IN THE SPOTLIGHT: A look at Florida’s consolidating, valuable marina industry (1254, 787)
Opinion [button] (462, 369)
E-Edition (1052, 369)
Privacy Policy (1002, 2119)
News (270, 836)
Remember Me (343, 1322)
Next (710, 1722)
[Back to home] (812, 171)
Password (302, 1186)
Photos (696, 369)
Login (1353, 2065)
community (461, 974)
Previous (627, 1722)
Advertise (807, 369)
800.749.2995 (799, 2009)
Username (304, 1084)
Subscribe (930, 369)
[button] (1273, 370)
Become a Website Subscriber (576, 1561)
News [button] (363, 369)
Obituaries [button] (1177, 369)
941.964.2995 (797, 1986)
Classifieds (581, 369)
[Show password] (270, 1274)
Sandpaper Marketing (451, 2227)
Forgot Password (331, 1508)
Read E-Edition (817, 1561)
====
The task:
Reproduce, unchanged, the line containing "community (461, 974)" and each line after it through the end of the listing above, and nothing else.

Solution:
community (461, 974)
Previous (627, 1722)
Advertise (807, 369)
800.749.2995 (799, 2009)
Username (304, 1084)
Subscribe (930, 369)
[button] (1273, 370)
Become a Website Subscriber (576, 1561)
News [button] (363, 369)
Obituaries [button] (1177, 369)
941.964.2995 (797, 1986)
Classifieds (581, 369)
[Show password] (270, 1274)
Sandpaper Marketing (451, 2227)
Forgot Password (331, 1508)
Read E-Edition (817, 1561)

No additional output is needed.